Gli AMX provenienti dal 51° Stormo di Istrana (TV) sono in Medio Oriente da circa dieci mesi e fanno parte del contributo italiano all’operazione nazionale “Prima Parthica” ed internazionale “Inherent Resolve” di contrasto al DAESH.

I 4 velivoli AM-X operano in sinergia con gli altri assetti della coalizione e sono equipaggiati con un sistema di ricognizione d’avanguardia. Grazie al POD da ricognizione RecceLite, dotato di sensori digitali elettro-ottici e all’infrarosso di elevate prestazioni, il velivolo è capace di effettuare ricognizioni su obiettivi terrestri da media e alta quota sia di giorno che di notte.

L’efficacia di tale assetto è anche dovuta alla sua assoluta affidabilità ed ai suoi bassi consumi, che, grazie anche alle operazioni di rifornimento in volo, permettono delle lunghe finestre di copertura aerea sui target assegnati.

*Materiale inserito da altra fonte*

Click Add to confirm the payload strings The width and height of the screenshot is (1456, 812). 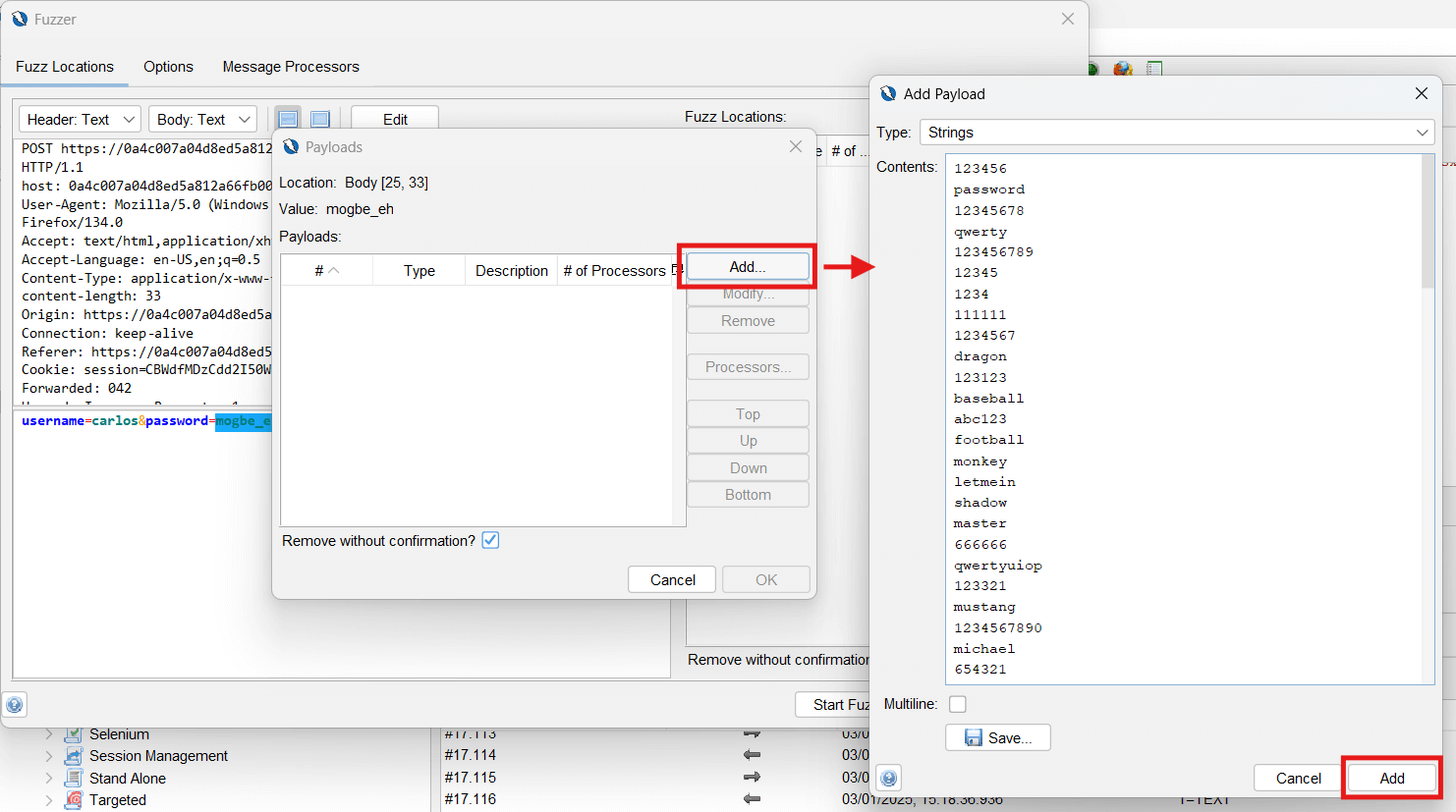coord(1391,777)
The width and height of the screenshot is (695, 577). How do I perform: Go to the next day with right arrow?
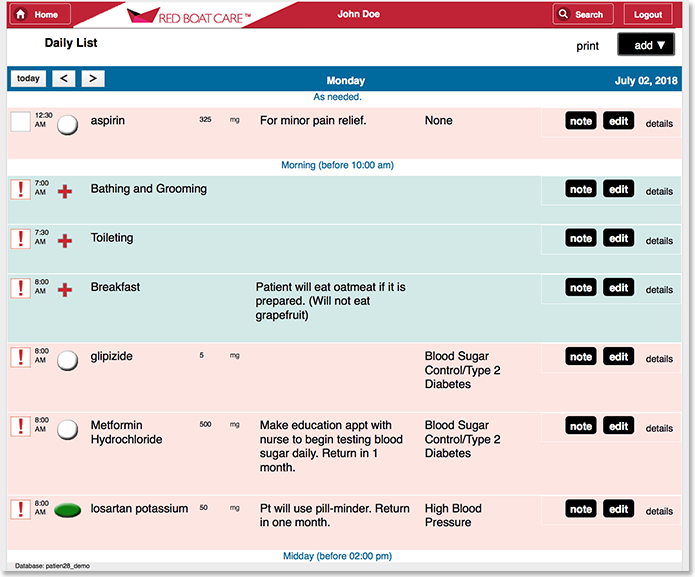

Oltre alle missioni operative, il Task Group svolge regolarmente delle missioni addestrative congiunte, finalizzate a incrementare il livello di interoperabilità con i paesi partner della coalizione. In tale ottica, degna di nota è senza dubbio la recente partecipazione degli AMX a una serie di missioni addestrative assieme ai velivoli convertiplano MV-22 Osprey dello Special Marine Air Ground Task Force, mirate a perfezionare le tattiche di recupero di equipaggi e mezzi isolati all’interno di territori ostili.

IT NCC/Task Force Air Kuwait opera dall’ottobre del 2014 con il compito di effettuare operazioni di intelligence, sorveglianza, ricognizione aerea, supporto alla guerra elettronica e di rifornimento in volo. Si avvale di Predator, AMX, e Tanker (Boeing KC767) dislocati su tre basi e secondo un dispositivo complesso, ma perfettamente integrato e sinergico con le molteplici componenti della Coalizione internazionale.